— Instruction —
Please rewrite these rows with "coordinate pair" changed to "point" and everything else left unchanged.

╭─ Excerpted data

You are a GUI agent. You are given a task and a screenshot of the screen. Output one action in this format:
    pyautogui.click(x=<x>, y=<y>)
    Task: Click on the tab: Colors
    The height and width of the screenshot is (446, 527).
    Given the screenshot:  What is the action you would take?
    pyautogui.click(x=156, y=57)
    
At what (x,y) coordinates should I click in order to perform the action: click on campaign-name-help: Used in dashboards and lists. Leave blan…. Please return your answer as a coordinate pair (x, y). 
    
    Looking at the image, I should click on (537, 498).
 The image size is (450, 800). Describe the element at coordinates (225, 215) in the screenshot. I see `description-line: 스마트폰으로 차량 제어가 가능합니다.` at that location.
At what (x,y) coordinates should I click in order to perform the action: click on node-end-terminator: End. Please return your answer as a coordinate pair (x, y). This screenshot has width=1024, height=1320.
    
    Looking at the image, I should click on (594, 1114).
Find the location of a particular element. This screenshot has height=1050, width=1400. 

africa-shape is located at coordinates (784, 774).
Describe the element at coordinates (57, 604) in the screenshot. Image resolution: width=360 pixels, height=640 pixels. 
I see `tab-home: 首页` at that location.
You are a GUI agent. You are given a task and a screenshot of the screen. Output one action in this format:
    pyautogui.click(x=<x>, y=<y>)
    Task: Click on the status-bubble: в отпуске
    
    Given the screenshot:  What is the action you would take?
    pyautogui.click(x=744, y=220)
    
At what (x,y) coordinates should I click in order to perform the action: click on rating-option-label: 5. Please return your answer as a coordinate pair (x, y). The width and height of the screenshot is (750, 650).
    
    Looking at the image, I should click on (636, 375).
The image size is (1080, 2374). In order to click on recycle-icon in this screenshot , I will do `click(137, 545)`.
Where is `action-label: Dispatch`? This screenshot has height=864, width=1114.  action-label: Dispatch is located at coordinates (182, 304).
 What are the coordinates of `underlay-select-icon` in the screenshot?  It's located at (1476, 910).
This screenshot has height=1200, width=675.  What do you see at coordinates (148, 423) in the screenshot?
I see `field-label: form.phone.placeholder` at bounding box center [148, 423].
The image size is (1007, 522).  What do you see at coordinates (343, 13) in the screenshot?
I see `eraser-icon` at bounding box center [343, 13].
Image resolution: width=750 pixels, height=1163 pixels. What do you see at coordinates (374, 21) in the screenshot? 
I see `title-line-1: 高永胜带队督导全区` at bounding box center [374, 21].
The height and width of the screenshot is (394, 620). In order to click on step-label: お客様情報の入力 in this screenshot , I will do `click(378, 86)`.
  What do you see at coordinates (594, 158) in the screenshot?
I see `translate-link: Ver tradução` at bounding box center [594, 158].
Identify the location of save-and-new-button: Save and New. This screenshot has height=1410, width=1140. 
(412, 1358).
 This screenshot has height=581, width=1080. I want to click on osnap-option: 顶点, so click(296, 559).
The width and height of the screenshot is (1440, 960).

╰─

— Response —
You are a GUI agent. You are given a task and a screenshot of the screen. Output one action in this format:
    pyautogui.click(x=<x>, y=<y>)
    Task: Click on the tab: Colors
    The height and width of the screenshot is (446, 527).
    Given the screenshot:  What is the action you would take?
    pyautogui.click(x=156, y=57)
    
At what (x,y) coordinates should I click in order to perform the action: click on campaign-name-help: Used in dashboards and lists. Leave blan…. Please return your answer as a point (x, y). 
    
    Looking at the image, I should click on (537, 498).
 The image size is (450, 800). Describe the element at coordinates (225, 215) in the screenshot. I see `description-line: 스마트폰으로 차량 제어가 가능합니다.` at that location.
At what (x,y) coordinates should I click in order to perform the action: click on node-end-terminator: End. Please return your answer as a point (x, y). This screenshot has width=1024, height=1320.
    
    Looking at the image, I should click on (594, 1114).
Find the location of a particular element. This screenshot has height=1050, width=1400. 

africa-shape is located at coordinates (784, 774).
Describe the element at coordinates (57, 604) in the screenshot. Image resolution: width=360 pixels, height=640 pixels. 
I see `tab-home: 首页` at that location.
You are a GUI agent. You are given a task and a screenshot of the screen. Output one action in this format:
    pyautogui.click(x=<x>, y=<y>)
    Task: Click on the status-bubble: в отпуске
    
    Given the screenshot:  What is the action you would take?
    pyautogui.click(x=744, y=220)
    
At what (x,y) coordinates should I click in order to perform the action: click on rating-option-label: 5. Please return your answer as a point (x, y). The width and height of the screenshot is (750, 650).
    
    Looking at the image, I should click on (636, 375).
The image size is (1080, 2374). In order to click on recycle-icon in this screenshot , I will do `click(137, 545)`.
Where is `action-label: Dispatch`? This screenshot has height=864, width=1114.  action-label: Dispatch is located at coordinates (182, 304).
 What are the coordinates of `underlay-select-icon` in the screenshot?  It's located at (1476, 910).
This screenshot has height=1200, width=675.  What do you see at coordinates (148, 423) in the screenshot?
I see `field-label: form.phone.placeholder` at bounding box center [148, 423].
The image size is (1007, 522).  What do you see at coordinates (343, 13) in the screenshot?
I see `eraser-icon` at bounding box center [343, 13].
Image resolution: width=750 pixels, height=1163 pixels. What do you see at coordinates (374, 21) in the screenshot? 
I see `title-line-1: 高永胜带队督导全区` at bounding box center [374, 21].
The height and width of the screenshot is (394, 620). In order to click on step-label: お客様情報の入力 in this screenshot , I will do `click(378, 86)`.
  What do you see at coordinates (594, 158) in the screenshot?
I see `translate-link: Ver tradução` at bounding box center [594, 158].
Identify the location of save-and-new-button: Save and New. This screenshot has height=1410, width=1140. 
(412, 1358).
 This screenshot has height=581, width=1080. I want to click on osnap-option: 顶点, so click(296, 559).
The width and height of the screenshot is (1440, 960).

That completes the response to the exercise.